The recipients of the book of Hebrews had been persecuted. They faced humiliation, insult, and death. The writer of Hebrews encourages them, still, to meet Jesus where he is, outside the camp, outside their comfort zone, “bearing the disgrace he bore.” (13:13) His reasoning?
"For here we do not have an enduring city, but we are looking for the city that is to come." (v. 14)
As Christians, we are able to endure hardships on earth because we know that this is temporary. We get to look forward to “the city that is to come.” We pray to God, but one day we will experience Him fully. I’m reminded of 1 Corinthians 13:12: "For now we see in a mirror dimly, but then face to face. Now I know in part; then I shall know fully, even as I have been fully known."

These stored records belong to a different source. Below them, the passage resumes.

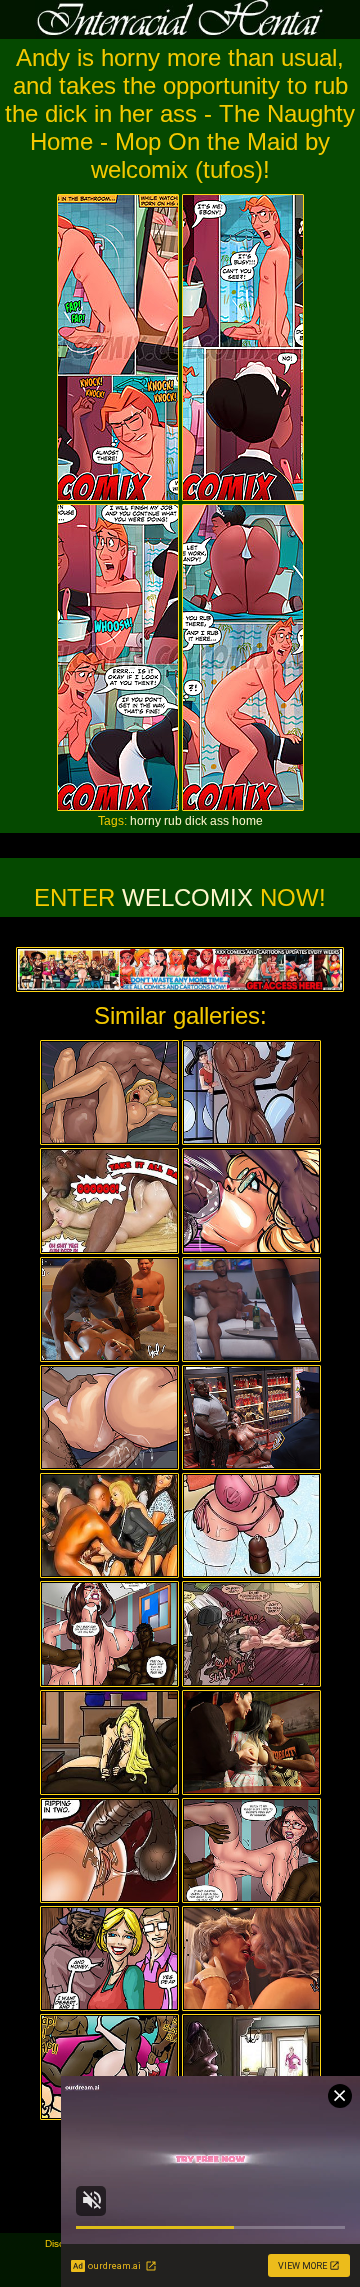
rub (173, 821)
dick (196, 821)
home (247, 821)
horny (145, 821)
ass (219, 821)
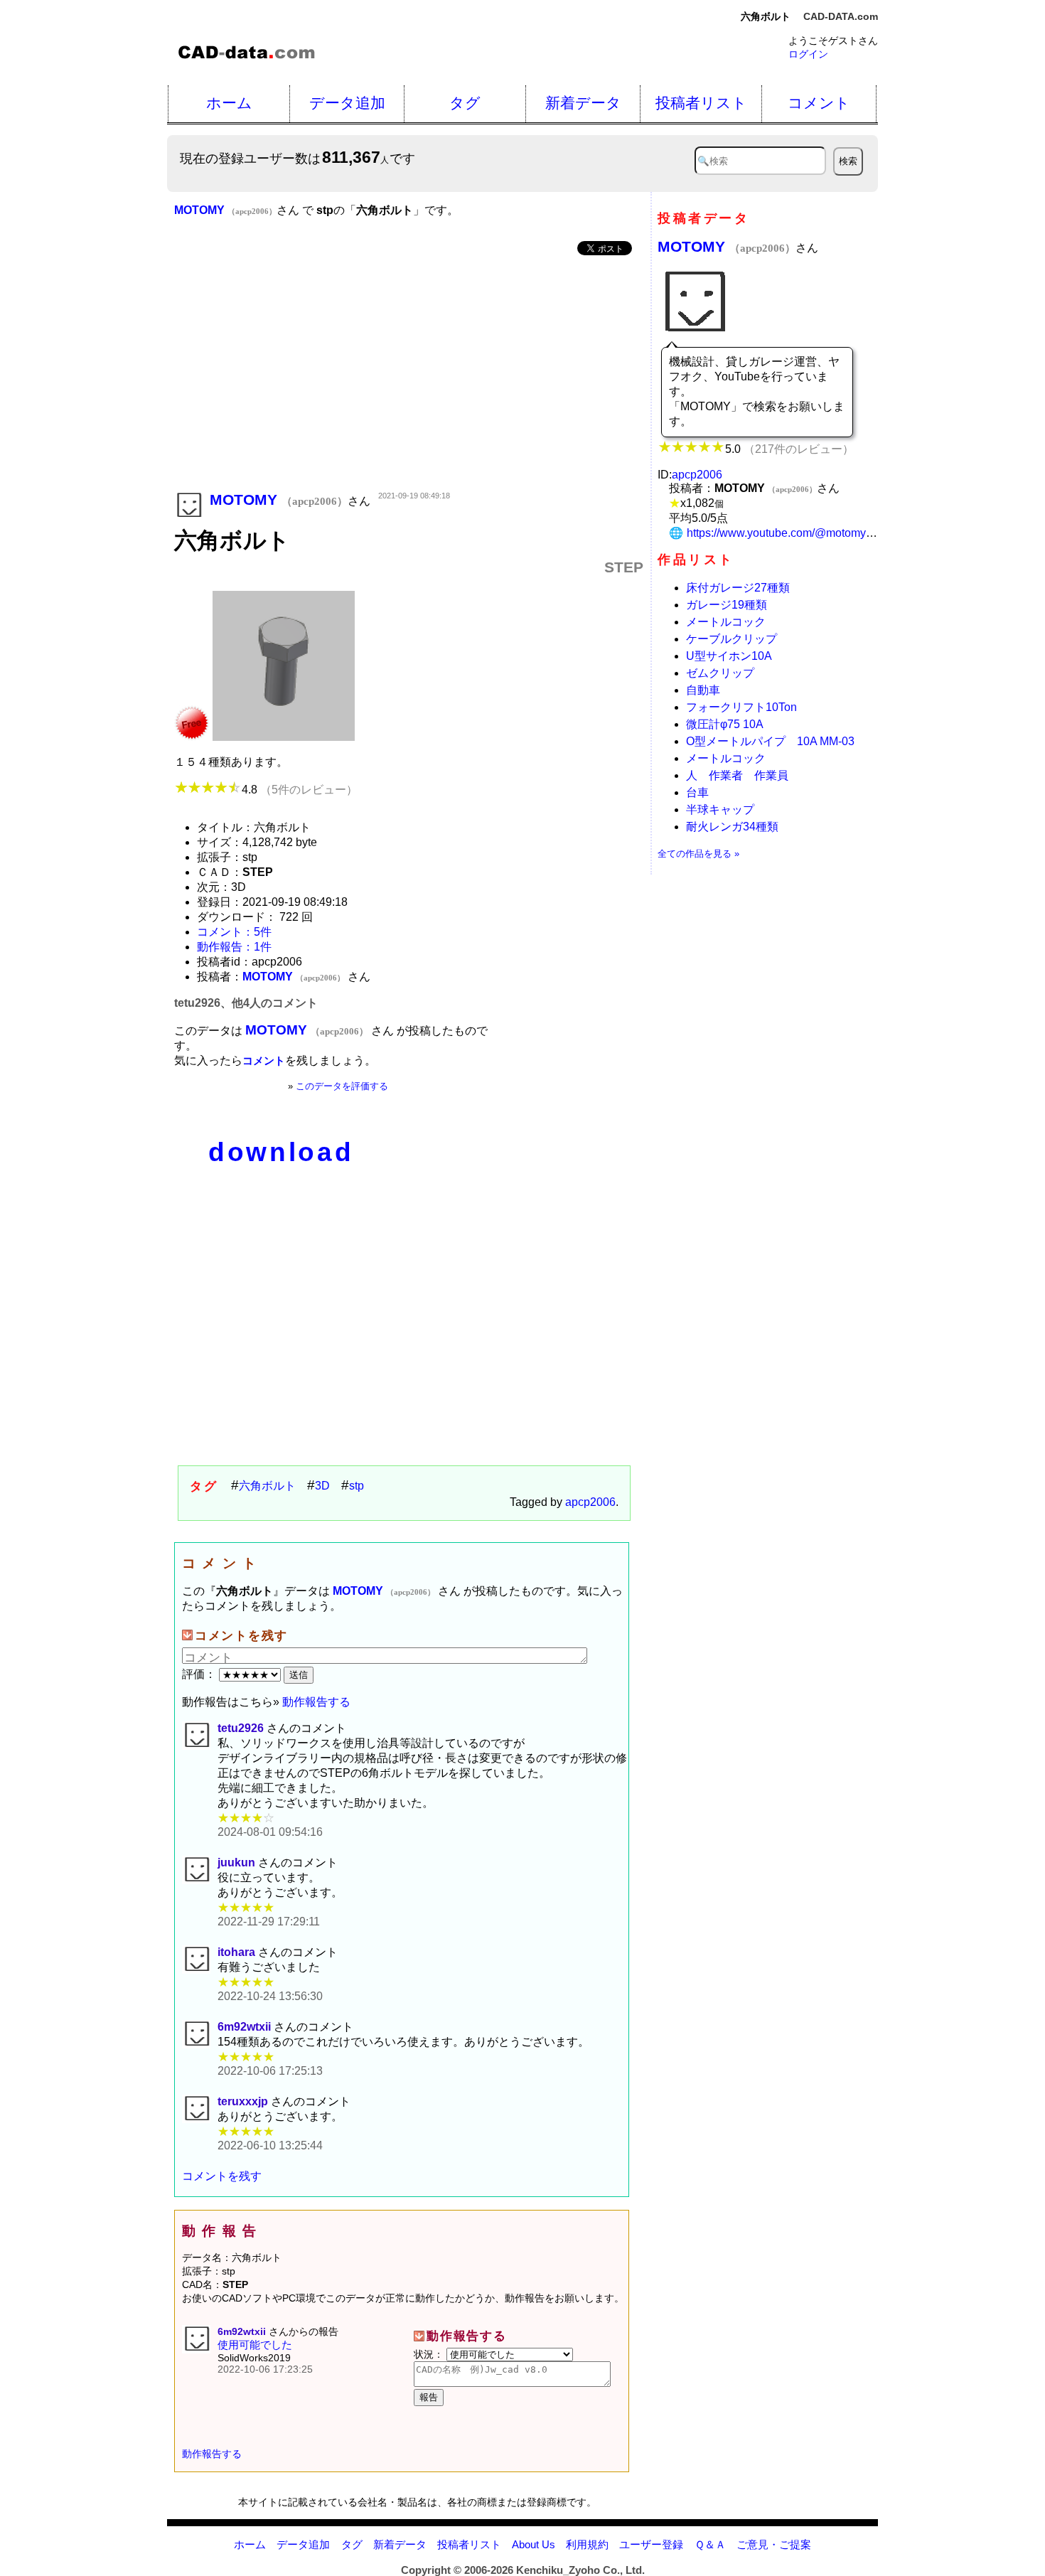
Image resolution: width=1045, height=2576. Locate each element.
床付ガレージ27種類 (738, 588)
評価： (200, 1674)
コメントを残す (222, 2176)
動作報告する (316, 1702)
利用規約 (587, 2544)
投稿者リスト (701, 103)
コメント (819, 103)
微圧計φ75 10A (724, 724)
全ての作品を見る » (698, 853)
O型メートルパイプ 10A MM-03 (770, 741)
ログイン (808, 54)
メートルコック (726, 622)
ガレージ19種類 (726, 605)
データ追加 (347, 103)
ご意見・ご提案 (773, 2544)
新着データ (583, 103)
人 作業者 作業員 (737, 775)
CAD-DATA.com (840, 16)
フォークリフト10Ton (741, 707)
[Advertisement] (408, 374)
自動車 (703, 690)
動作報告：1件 (234, 947)
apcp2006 (590, 1502)
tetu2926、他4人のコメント (246, 1003)
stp (356, 1486)
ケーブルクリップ (731, 639)
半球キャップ (720, 809)
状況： (430, 2354)
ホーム (229, 103)
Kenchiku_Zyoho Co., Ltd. (580, 2570)
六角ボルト (267, 1486)
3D (322, 1486)
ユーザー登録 (651, 2544)
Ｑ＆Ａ (710, 2544)
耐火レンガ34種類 (732, 827)
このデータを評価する (342, 1086)
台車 (697, 792)
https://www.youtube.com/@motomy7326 (789, 533)
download (280, 1152)
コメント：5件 (234, 932)
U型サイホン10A (729, 656)
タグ (465, 103)
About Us (533, 2544)
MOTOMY (726, 246)
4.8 (300, 790)
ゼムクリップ (720, 673)
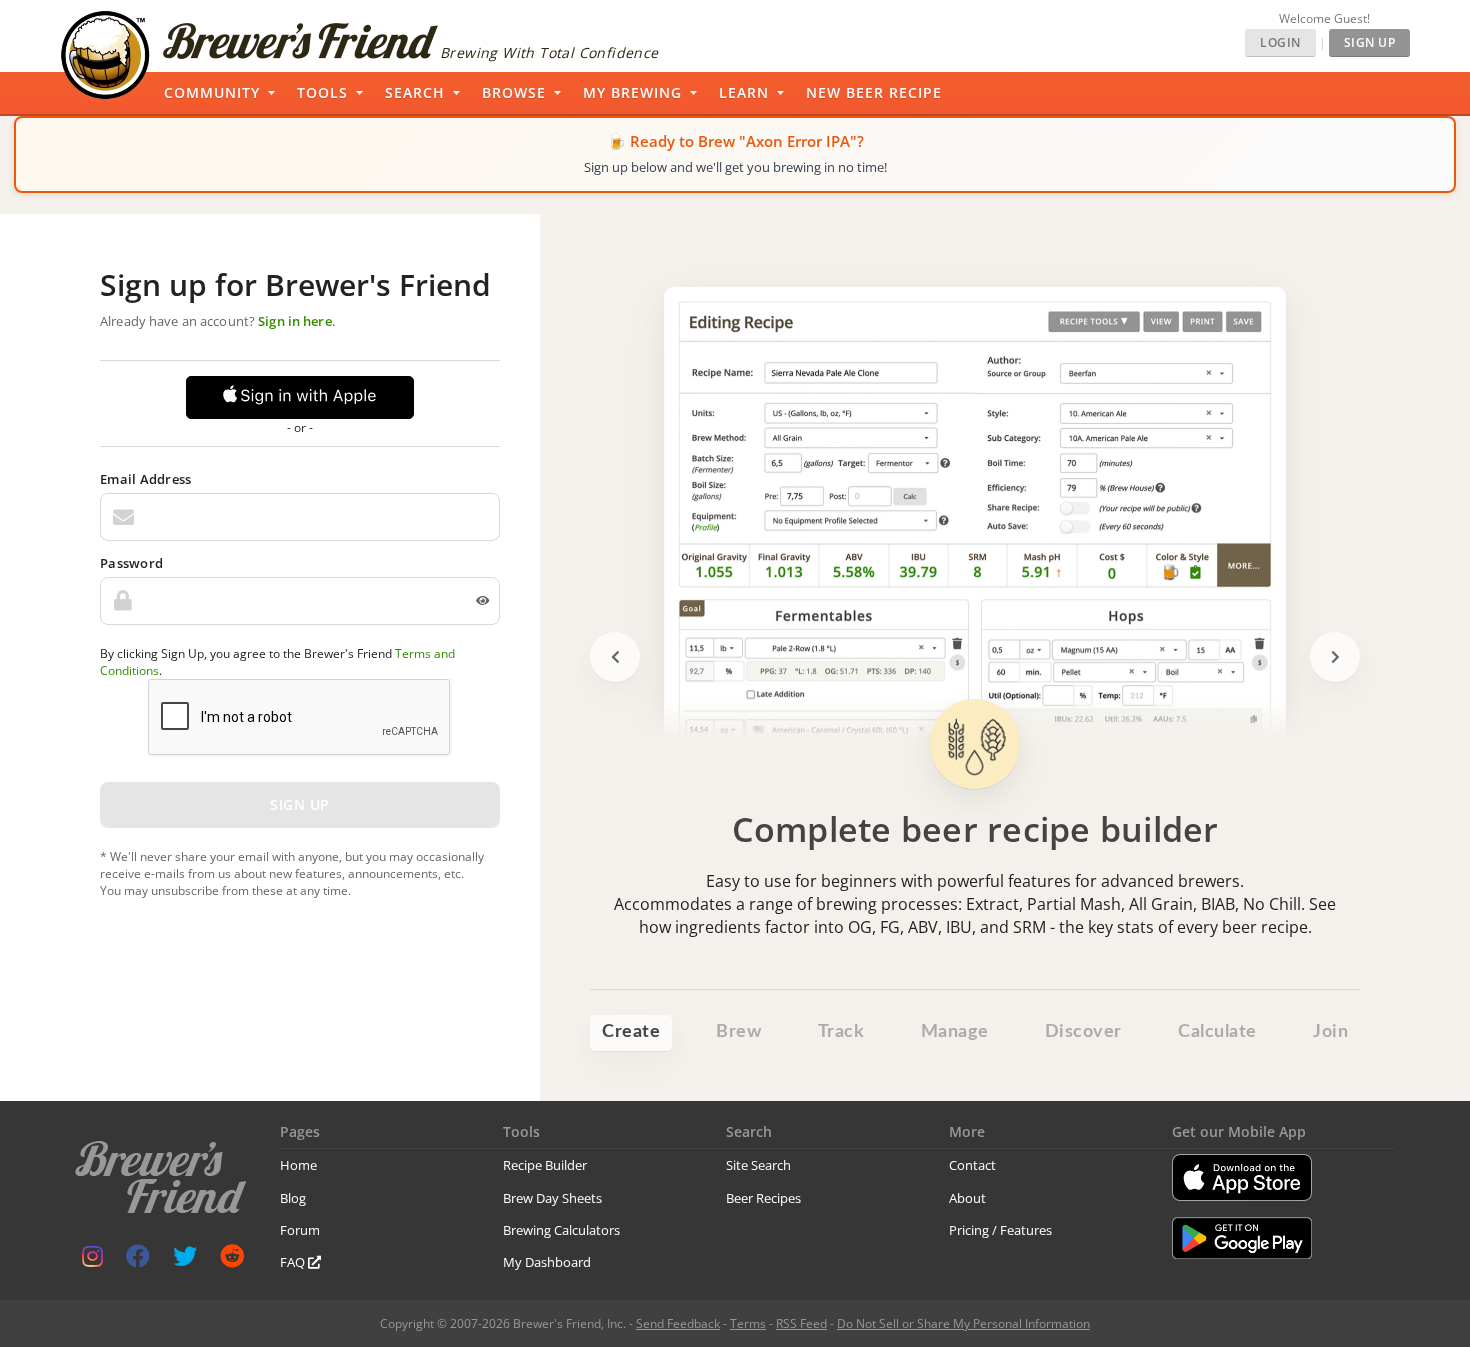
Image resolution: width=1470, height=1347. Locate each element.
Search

Talking to my friends through Zoom isn’t the same. I can’t hug a friend at community group, or throw ketchup packets at someone from across the booth at Cookout right now. All I or anyone I know can talk about is how we’ll celebrate when this is all over. We’re looking forward to it, because our long separation will be over, and we’ll finally be able to be together fully, instead of just sort of flatly on a screen. This is how we encourage one another, with rallies of:
“Yeah, this is crummy, but imagine the brunches! The camping trips! The Shaffer dates! The Engage at 7:07s! The Cookout nights!”
These are things that (Lord willing,) we will see in this lifetime. Students will return to campus, our senior friends will begin their lives after college (hopefully returning to visit), and we’ll all meet at the BCM again to lift our hearts in worship. Anticipating these days makes the isolation that we must experience now bearable.
This is how we should think of our lives on earth.
We can endure hardships because one day we’ll be united with God and the whole body of believers forever.
We should remind one another of this! Just like we dream about the gatherings we’ll have when social distancing is no longer necessary, we can be encouraged by “looking for the city that is to come.”